Proteus Unveiled: Fabien Cousteau’s Underwater ‘Space Station’ Could Revolutionize Ocean Research

Oceans

Proteus is a new prototype underwater research station that could revolutionize how research is conducted and what it can uncover. Yves Béhar / Fuseproject

Sixty feet below the surface of the Caribbean Sea, off the coast of Curaçao, aquanaut Fabien Cousteau and industrial designer Yves Behar want to build the world’s largest underwater research station and habitat. It could forever change how underwater research is done.


Their prototype, called Proteus, will be a 4,000-square-foot scientific lab four times larger and more technologically advanced than any underwater lab to date, said fuseproject, Behar’s company.

It will house up to 12 scientists and researchers from across the globe at one time and is intended to be an underwater version of the International Space Station (ISS). Government agencies, scientists and the private sector will be able to collaborate “in the spirit of collective knowledge, irrespective of borders” to explore and research everything from new medicinal discoveries to food sustainability to the effects of climate change, reported CNN and a press release from Cousteau’s Ocean Learning Center (FCOLC).

“As our life support system, the Ocean is indispensable to solving the planet’s biggest problems. Challenges created by climate change, rising sea levels, extreme storms and viruses represent a multi-trillion-dollar risk to the global economy,” Cousteau said in the release. “The knowledge that will be uncovered underwater will forever change the way generations of humans live up above.”

The two-story circular, spiral structure is grounded to the ocean floor on stilts, with modular, protruding pods containing laboratories, personal quarters, medical bays and storage, said fuseproject. The largest pod contains a moon pool for divers to access the ocean floor and submersibles to dock with the underwater ISS, and all pods can be attached or detached to adapt to specific needs of the mission at hand. Proteus is powered by wind, solar and ocean thermal energy, and features the first underwater greenhouse for growing food, and wellness designs like windows for light and a ramp for exercise to make long-term underwater living more sustainable, CNN reported.
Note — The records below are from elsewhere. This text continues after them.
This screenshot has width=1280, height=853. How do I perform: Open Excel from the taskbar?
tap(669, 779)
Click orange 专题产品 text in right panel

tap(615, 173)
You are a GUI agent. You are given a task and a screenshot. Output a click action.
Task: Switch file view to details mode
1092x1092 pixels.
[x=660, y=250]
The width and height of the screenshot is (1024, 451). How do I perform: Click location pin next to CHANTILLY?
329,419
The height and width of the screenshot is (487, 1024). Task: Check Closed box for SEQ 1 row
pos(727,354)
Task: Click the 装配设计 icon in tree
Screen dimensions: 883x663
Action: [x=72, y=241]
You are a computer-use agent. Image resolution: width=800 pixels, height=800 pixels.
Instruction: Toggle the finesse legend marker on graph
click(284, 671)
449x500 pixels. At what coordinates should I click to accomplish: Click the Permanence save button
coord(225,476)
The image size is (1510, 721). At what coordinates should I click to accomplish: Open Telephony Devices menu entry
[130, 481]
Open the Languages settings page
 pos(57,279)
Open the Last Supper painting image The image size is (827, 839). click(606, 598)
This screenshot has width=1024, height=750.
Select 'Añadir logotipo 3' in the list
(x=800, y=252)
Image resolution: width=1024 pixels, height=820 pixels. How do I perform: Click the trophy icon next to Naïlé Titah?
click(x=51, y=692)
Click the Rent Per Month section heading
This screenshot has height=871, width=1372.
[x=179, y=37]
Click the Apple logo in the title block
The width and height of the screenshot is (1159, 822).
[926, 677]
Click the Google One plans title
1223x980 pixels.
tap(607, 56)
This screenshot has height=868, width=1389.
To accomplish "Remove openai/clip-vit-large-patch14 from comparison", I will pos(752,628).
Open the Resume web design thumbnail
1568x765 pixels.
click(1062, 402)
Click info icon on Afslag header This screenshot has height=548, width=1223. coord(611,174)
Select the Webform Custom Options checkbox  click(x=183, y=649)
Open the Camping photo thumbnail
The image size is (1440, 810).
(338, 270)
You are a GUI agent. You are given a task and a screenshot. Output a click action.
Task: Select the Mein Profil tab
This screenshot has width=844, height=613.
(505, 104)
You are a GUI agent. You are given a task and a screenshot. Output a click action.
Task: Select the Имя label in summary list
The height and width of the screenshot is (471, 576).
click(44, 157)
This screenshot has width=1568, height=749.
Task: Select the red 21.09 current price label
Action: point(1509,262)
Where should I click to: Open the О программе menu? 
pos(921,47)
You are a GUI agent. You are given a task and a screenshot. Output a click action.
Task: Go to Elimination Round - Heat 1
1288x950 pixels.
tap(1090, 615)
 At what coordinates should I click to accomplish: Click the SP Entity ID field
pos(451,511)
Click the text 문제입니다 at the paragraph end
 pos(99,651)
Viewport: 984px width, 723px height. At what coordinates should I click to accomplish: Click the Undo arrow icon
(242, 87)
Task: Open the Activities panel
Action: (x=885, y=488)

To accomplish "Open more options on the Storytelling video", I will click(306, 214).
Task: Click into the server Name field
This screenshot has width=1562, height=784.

Underwater habitats allow scientists to perform continuous night and day diving without decompression between dives; they can stay underwater for days or weeks at a time, much like astronauts in the ISS, CNN reported. No longer fettered by limited oxygen supplies, dive logistics or the need to acclimate to changing pressures, scientists in Proteus should be able to complete 30 to 40 times the research than one having to continually surface would in the same time frame, Cousteau believes, reported Fast Company.

Proteus’ onsite lab will facilitate the processing of organic samples in real time, rather than specimens rapidly degrading or dying on their way to the surface, the FCOLC release noted, and could lead to cleaner data. Proteus will also house a full-scale video production facility to provide continuous live streaming for educational programs.

Innovation comes at a price: 5 million, according to Fast Company.

Right now, the project is in the concept stage. If Cousteau can secure the funding, it will take three years before Proteus is installed, reported CNN.

“Like all big dreams, it will need further development,” Béhar told Fast Company. “But one of the ways we’ve done fundraising in the last few months is by sharing this concept and sharing this dream.”

Cousteau, whose famed grandfather Jacques-Yves Cousteau pioneered ocean exploration and scuba, hopes to eventually create a worldwide network of underwater research habitats to propel ocean exploration, reported CNN.

Though oceans cover 71% of the world’s surface, NOAA estimates that humans have only explored about 5% and mapped less than 20%, reported CNN. Cousteau hopes Proteus will change that.

“Ocean exploration is 1,000 times more important than space exploration for — selfishly — our survival, for our trajectory into the future,” Cousteau said, reported CNN. “It’s our life support system. It is the very reason why we exist in the first place.”